## [GOAL]
Reproduce each of the rows below word for word, line by line, with nothing left out or changed.

::::::::::

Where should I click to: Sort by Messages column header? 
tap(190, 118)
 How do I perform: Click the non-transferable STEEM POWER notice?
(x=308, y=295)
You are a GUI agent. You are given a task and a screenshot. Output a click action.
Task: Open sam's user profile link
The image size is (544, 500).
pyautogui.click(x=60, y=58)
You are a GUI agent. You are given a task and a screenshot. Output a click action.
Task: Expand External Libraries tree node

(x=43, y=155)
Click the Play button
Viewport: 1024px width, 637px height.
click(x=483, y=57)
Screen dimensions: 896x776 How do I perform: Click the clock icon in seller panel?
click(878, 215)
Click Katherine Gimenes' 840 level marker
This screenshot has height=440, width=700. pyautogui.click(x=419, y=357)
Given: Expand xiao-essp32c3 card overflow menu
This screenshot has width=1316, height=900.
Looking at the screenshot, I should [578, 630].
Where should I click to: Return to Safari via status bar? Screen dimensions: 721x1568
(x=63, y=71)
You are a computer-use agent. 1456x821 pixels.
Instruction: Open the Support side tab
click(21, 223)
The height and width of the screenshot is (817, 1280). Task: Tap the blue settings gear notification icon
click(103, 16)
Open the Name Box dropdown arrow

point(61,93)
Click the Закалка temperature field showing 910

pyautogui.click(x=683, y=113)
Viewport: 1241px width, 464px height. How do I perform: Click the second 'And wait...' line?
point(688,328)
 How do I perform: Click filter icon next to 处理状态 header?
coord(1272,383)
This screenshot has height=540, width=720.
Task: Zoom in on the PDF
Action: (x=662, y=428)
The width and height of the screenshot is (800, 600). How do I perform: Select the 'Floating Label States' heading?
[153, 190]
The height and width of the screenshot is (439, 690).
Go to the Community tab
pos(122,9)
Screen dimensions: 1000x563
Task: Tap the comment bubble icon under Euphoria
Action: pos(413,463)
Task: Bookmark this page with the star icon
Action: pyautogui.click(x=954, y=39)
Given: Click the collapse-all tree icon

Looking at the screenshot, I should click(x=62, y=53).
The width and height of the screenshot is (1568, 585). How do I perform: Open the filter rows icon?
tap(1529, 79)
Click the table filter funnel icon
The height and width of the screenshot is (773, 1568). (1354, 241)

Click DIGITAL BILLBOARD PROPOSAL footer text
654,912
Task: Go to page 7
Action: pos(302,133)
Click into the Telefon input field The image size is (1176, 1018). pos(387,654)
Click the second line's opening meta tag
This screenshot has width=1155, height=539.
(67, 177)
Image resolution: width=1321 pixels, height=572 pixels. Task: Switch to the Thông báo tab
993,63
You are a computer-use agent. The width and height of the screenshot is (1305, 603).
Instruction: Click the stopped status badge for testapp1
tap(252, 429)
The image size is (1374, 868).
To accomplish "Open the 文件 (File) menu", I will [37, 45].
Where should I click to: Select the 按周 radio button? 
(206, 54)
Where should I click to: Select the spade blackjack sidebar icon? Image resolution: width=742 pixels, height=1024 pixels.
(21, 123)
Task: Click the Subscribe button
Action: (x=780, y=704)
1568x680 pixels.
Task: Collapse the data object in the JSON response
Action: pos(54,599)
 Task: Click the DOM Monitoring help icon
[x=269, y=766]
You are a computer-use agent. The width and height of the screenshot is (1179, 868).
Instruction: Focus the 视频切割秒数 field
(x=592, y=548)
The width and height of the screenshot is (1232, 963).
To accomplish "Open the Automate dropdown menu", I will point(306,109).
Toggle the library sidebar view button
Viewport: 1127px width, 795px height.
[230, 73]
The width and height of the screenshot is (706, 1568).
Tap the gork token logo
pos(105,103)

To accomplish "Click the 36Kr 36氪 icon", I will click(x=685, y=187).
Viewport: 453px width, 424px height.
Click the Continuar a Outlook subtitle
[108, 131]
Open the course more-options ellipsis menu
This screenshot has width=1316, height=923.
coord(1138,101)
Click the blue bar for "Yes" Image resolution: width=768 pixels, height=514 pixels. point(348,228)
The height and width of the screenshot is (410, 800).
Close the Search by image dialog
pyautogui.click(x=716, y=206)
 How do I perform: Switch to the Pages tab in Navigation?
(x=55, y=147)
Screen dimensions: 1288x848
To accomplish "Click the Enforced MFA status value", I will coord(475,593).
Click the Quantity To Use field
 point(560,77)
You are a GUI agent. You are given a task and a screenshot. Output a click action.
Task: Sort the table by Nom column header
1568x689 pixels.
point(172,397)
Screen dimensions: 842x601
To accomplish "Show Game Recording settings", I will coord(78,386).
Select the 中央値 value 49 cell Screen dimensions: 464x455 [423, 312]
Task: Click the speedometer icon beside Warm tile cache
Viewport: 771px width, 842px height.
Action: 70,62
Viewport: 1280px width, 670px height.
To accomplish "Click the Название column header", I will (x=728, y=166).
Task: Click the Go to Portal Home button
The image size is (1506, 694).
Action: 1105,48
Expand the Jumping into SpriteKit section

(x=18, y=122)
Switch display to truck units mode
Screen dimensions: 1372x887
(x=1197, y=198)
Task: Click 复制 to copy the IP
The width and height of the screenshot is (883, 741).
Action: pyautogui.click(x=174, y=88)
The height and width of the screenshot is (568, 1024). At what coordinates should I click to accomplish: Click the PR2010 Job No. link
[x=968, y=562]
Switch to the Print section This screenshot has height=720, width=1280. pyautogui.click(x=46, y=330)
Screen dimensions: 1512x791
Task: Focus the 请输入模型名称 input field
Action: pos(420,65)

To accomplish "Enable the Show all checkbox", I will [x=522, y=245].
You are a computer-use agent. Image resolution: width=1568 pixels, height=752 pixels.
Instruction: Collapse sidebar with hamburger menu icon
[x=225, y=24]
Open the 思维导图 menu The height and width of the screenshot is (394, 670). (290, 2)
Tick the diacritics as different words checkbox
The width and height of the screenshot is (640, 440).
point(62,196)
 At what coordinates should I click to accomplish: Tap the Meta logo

::::::::::

## [SOLUTION TO THIS PROBLEM]
Where should I click to: Sort by Messages column header? 
tap(190, 118)
 How do I perform: Click the non-transferable STEEM POWER notice?
(x=308, y=295)
You are a GUI agent. You are given a task and a screenshot. Output a click action.
Task: Open sam's user profile link
The image size is (544, 500).
pyautogui.click(x=60, y=58)
You are a GUI agent. You are given a task and a screenshot. Output a click action.
Task: Expand External Libraries tree node

(x=43, y=155)
Click the Play button
Viewport: 1024px width, 637px height.
click(x=483, y=57)
Screen dimensions: 896x776 How do I perform: Click the clock icon in seller panel?
click(878, 215)
Click Katherine Gimenes' 840 level marker
This screenshot has height=440, width=700. pyautogui.click(x=419, y=357)
Given: Expand xiao-essp32c3 card overflow menu
This screenshot has width=1316, height=900.
Looking at the screenshot, I should [578, 630].
Where should I click to: Return to Safari via status bar? Screen dimensions: 721x1568
(x=63, y=71)
You are a computer-use agent. 1456x821 pixels.
Instruction: Open the Support side tab
click(21, 223)
The height and width of the screenshot is (817, 1280). Task: Tap the blue settings gear notification icon
click(103, 16)
Open the Name Box dropdown arrow

point(61,93)
Click the Закалка temperature field showing 910

pyautogui.click(x=683, y=113)
Viewport: 1241px width, 464px height. How do I perform: Click the second 'And wait...' line?
point(688,328)
 How do I perform: Click filter icon next to 处理状态 header?
coord(1272,383)
This screenshot has height=540, width=720.
Task: Zoom in on the PDF
Action: (x=662, y=428)
The width and height of the screenshot is (800, 600). How do I perform: Select the 'Floating Label States' heading?
[153, 190]
The height and width of the screenshot is (439, 690).
Go to the Community tab
pos(122,9)
Screen dimensions: 1000x563
Task: Tap the comment bubble icon under Euphoria
Action: pos(413,463)
Task: Bookmark this page with the star icon
Action: pyautogui.click(x=954, y=39)
Given: Click the collapse-all tree icon

Looking at the screenshot, I should click(x=62, y=53).
The width and height of the screenshot is (1568, 585). How do I perform: Open the filter rows icon?
tap(1529, 79)
Click the table filter funnel icon
The height and width of the screenshot is (773, 1568). (1354, 241)

Click DIGITAL BILLBOARD PROPOSAL footer text
654,912
Task: Go to page 7
Action: pos(302,133)
Click into the Telefon input field The image size is (1176, 1018). pos(387,654)
Click the second line's opening meta tag
This screenshot has width=1155, height=539.
(67, 177)
Image resolution: width=1321 pixels, height=572 pixels. Task: Switch to the Thông báo tab
993,63
You are a computer-use agent. The width and height of the screenshot is (1305, 603).
Instruction: Click the stopped status badge for testapp1
tap(252, 429)
The image size is (1374, 868).
To accomplish "Open the 文件 (File) menu", I will [37, 45].
Where should I click to: Select the 按周 radio button? 
(206, 54)
Where should I click to: Select the spade blackjack sidebar icon? Image resolution: width=742 pixels, height=1024 pixels.
(21, 123)
Task: Click the Subscribe button
Action: (x=780, y=704)
1568x680 pixels.
Task: Collapse the data object in the JSON response
Action: pos(54,599)
 Task: Click the DOM Monitoring help icon
[x=269, y=766]
You are a computer-use agent. The width and height of the screenshot is (1179, 868).
Instruction: Focus the 视频切割秒数 field
(x=592, y=548)
The width and height of the screenshot is (1232, 963).
To accomplish "Open the Automate dropdown menu", I will point(306,109).
Toggle the library sidebar view button
Viewport: 1127px width, 795px height.
[230, 73]
The width and height of the screenshot is (706, 1568).
Tap the gork token logo
pos(105,103)

To accomplish "Click the 36Kr 36氪 icon", I will click(x=685, y=187).
Viewport: 453px width, 424px height.
Click the Continuar a Outlook subtitle
[108, 131]
Open the course more-options ellipsis menu
This screenshot has width=1316, height=923.
coord(1138,101)
Click the blue bar for "Yes" Image resolution: width=768 pixels, height=514 pixels. point(348,228)
The height and width of the screenshot is (410, 800).
Close the Search by image dialog
pyautogui.click(x=716, y=206)
 How do I perform: Switch to the Pages tab in Navigation?
(x=55, y=147)
Screen dimensions: 1288x848
To accomplish "Click the Enforced MFA status value", I will coord(475,593).
Click the Quantity To Use field
 point(560,77)
You are a GUI agent. You are given a task and a screenshot. Output a click action.
Task: Sort the table by Nom column header
1568x689 pixels.
point(172,397)
Screen dimensions: 842x601
To accomplish "Show Game Recording settings", I will coord(78,386).
Select the 中央値 value 49 cell Screen dimensions: 464x455 [423, 312]
Task: Click the speedometer icon beside Warm tile cache
Viewport: 771px width, 842px height.
Action: 70,62
Viewport: 1280px width, 670px height.
To accomplish "Click the Название column header", I will (x=728, y=166).
Task: Click the Go to Portal Home button
The image size is (1506, 694).
Action: 1105,48
Expand the Jumping into SpriteKit section

(x=18, y=122)
Switch display to truck units mode
Screen dimensions: 1372x887
(x=1197, y=198)
Task: Click 复制 to copy the IP
The width and height of the screenshot is (883, 741).
Action: pyautogui.click(x=174, y=88)
The height and width of the screenshot is (568, 1024). At what coordinates should I click to accomplish: Click the PR2010 Job No. link
[x=968, y=562]
Switch to the Print section This screenshot has height=720, width=1280. pyautogui.click(x=46, y=330)
Screen dimensions: 1512x791
Task: Focus the 请输入模型名称 input field
Action: pos(420,65)

To accomplish "Enable the Show all checkbox", I will [x=522, y=245].
You are a computer-use agent. Image resolution: width=1568 pixels, height=752 pixels.
Instruction: Collapse sidebar with hamburger menu icon
[x=225, y=24]
Open the 思维导图 menu The height and width of the screenshot is (394, 670). (290, 2)
Tick the diacritics as different words checkbox
The width and height of the screenshot is (640, 440).
point(62,196)
 At what coordinates should I click to accomplish: Tap the Meta logo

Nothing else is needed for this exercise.